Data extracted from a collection
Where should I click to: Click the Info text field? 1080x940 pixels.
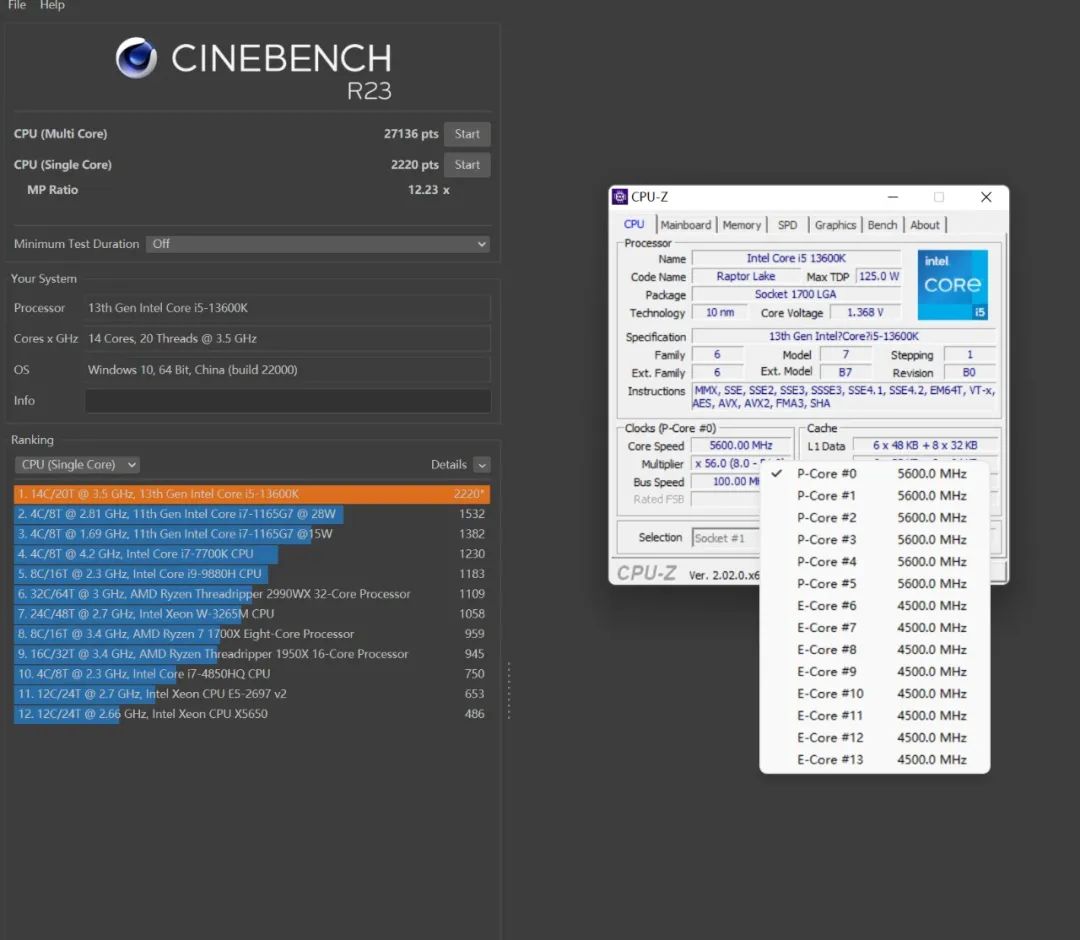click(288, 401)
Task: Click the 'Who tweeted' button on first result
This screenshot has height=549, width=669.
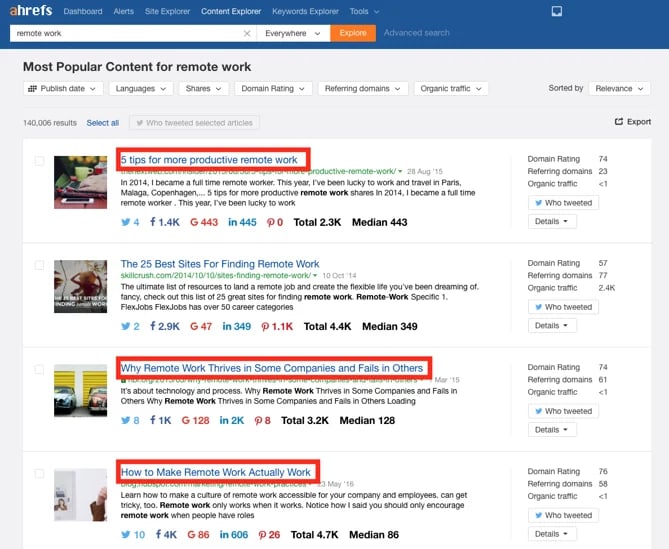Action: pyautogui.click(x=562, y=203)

- _TASK PROMPT_: The expected result is every record above, word for word, with no pictures in it.

- _SOLVED EXERCISE_:
Where should I click to: Click the Info text field? 1080x940 pixels.
click(288, 401)
Task: Click the 'Who tweeted' button on first result
This screenshot has height=549, width=669.
Action: pyautogui.click(x=562, y=203)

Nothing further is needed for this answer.